Task to complete |
Reproduce word for word the part of the text on perverting justice starting with "Is deliberately finding" and going on through "perceived as perverts?".
Text block: Begin
Perversion of Justice

Is deliberately finding someone guilty of things he did not do ever justified? If we convict people for acts of child sexual abuse that never happened, does that somehow 'make up' for all the past abuse that went completely unpunished? Is it okay to pervert justice in order to punish people wrongly perceived as perverts?
Text block: End
Provided information: Begin
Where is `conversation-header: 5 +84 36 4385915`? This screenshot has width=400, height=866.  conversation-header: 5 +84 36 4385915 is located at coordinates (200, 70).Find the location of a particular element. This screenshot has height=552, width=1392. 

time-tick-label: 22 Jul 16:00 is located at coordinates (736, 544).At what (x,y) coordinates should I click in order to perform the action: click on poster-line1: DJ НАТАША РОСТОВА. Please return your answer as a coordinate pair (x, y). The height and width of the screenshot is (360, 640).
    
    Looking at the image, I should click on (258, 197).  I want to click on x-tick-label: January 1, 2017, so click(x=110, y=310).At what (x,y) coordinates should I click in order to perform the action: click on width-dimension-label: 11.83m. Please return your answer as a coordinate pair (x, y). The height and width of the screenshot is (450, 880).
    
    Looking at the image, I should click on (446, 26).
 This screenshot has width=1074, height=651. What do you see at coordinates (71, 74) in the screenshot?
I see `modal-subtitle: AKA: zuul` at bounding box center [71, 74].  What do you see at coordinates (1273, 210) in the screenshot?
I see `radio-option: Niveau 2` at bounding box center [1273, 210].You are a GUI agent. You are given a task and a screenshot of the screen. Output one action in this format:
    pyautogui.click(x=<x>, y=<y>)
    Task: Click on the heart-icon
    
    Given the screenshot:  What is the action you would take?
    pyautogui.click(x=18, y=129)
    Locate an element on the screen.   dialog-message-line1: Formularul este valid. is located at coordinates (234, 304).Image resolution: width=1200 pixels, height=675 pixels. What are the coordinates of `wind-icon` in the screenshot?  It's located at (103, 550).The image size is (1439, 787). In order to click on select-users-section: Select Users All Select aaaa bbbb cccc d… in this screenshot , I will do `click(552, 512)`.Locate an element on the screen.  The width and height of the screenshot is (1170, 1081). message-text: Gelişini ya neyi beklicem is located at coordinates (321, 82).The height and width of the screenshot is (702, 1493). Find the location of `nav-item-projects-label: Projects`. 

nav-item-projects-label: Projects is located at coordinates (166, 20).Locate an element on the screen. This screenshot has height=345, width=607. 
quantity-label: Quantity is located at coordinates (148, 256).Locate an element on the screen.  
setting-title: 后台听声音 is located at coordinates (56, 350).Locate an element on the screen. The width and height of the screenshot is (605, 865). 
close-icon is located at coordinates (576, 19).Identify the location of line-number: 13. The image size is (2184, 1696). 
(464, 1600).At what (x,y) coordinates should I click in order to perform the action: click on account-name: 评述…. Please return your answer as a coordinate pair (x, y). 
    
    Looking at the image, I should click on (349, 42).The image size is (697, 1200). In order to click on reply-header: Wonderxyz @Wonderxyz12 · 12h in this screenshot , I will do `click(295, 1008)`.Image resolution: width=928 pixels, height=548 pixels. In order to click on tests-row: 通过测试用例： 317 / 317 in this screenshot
Provided information: End
Output below |
Is deliberately finding someone guilty of things he did not do ever justified? If we convict people for acts of child sexual abuse that never happened, does that somehow 'make up' for all the past abuse that went completely unpunished? Is it okay to pervert justice in order to punish people wrongly perceived as perverts?